## What to do
Find the lines in the listing below that have the word "Travel" and give their count, nothing else.

## Source data

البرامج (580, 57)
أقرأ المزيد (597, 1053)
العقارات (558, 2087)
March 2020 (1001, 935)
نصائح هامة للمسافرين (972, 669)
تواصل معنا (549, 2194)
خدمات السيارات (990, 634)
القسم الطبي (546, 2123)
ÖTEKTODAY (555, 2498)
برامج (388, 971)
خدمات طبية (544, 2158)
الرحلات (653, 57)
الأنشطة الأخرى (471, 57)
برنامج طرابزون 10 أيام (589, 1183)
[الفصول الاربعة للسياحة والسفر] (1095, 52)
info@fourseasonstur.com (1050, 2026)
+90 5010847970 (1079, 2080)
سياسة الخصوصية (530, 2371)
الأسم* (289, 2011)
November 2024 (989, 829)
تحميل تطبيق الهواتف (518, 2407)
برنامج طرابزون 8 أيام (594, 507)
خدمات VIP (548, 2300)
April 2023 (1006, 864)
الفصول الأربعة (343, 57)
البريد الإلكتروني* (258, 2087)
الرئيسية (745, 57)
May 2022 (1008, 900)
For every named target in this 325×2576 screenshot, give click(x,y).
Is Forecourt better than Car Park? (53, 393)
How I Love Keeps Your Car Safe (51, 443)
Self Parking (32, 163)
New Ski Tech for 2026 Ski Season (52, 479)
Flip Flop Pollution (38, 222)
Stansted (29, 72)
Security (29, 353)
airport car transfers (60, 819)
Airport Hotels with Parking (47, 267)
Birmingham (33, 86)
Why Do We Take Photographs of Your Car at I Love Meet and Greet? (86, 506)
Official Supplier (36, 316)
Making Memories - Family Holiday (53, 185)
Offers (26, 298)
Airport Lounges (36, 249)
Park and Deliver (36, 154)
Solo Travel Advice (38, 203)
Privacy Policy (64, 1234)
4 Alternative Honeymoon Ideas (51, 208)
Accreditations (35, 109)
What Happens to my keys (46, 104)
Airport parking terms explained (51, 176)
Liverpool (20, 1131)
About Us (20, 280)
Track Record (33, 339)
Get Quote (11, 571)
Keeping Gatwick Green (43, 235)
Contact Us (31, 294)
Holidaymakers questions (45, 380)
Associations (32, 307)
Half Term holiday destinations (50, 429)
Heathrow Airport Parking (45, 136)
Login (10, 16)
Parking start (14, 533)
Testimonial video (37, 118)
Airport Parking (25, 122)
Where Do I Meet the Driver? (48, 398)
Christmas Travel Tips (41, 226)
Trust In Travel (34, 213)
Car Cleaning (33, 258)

## Expected output
3